We’re confronted with the bewildering intricacy of our sources. And we’d expect bureaucratic policies in the Roman empire to be bewildering in their variety, complexity, and arbitrary requirements. The more we knew about the period, the more we’d find ourselves wandering in a maze of minutiae.

Nothing could be more shortsighted than for an outsider from the 21C to make sweeping, self-confident pronouncements about a situation from the distant past of which he has absolutely no firsthand acquaintance.

Imagine the same thing in reverse: if a man from the 1C were suddenly transported to the 21C, and handed an IRS form to fill out. Just consider how much background knowledge he would need to make heads or tails of the document. It would be utterly unintelligible to him.

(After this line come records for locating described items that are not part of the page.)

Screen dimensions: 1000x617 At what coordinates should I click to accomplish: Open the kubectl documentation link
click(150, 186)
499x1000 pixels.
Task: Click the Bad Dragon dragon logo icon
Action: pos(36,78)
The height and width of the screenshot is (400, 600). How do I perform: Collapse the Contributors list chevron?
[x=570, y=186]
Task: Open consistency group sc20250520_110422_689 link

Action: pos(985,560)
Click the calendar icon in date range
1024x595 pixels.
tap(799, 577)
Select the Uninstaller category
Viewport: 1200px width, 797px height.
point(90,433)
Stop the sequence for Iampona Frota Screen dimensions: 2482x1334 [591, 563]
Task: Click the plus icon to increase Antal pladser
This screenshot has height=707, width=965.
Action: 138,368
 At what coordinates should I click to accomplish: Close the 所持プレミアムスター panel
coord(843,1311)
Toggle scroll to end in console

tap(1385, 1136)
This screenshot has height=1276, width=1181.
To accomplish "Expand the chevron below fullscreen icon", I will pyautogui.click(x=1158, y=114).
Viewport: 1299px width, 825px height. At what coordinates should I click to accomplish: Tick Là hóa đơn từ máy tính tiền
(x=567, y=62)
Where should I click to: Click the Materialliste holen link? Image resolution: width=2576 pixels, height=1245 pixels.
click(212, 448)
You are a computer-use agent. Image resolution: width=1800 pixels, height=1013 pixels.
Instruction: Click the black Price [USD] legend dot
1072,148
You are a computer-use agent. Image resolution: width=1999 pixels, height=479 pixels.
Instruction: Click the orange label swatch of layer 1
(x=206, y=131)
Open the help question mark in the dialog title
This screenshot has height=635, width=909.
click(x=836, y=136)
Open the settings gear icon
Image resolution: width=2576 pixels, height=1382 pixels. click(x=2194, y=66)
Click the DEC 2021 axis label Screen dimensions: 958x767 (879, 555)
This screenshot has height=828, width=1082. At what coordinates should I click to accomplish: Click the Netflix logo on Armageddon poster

“The growing amount of evidence indicates that there were many common features between censuses and property returns throughout the Roman empire, including Egypt and Arabia, both close by Palestine. The Egyptian census documents, because of their relative plenty, have been determinative in most discussions. However, there is small but significant evidence concerning how censuses and property returns were conducted outside of Egypt as well, besides the fact that they did not follow the same time-frame. The result is that the account in Luke seems to have many, if not most, of the features one would expect in a census return, as Palme and even Rosen have shown. However, as Rosen has also shown, there may be some other features of the Lukan account, such as the trip to Bethlehem, that are better explained in terms of some of the peculiarities of the property returns…Both Palme and Rosen have shown that the parallels between the Lukan account and the censuses of Egypt and the property returns of Arabia are too many to ignore, and indicate that a plausible historical account is being given by Luke…The grammatical arguments are likewise not decisive, but there is still plausibility for Lk 2:2 referring to the census being before Quirinius became governor,” S. Porter, “The Reasons for the Lukan Census,” A. Christophersen et al. eds. Paul, Luke and the Graeco-Roman World (Sheffield 2002), 187-88.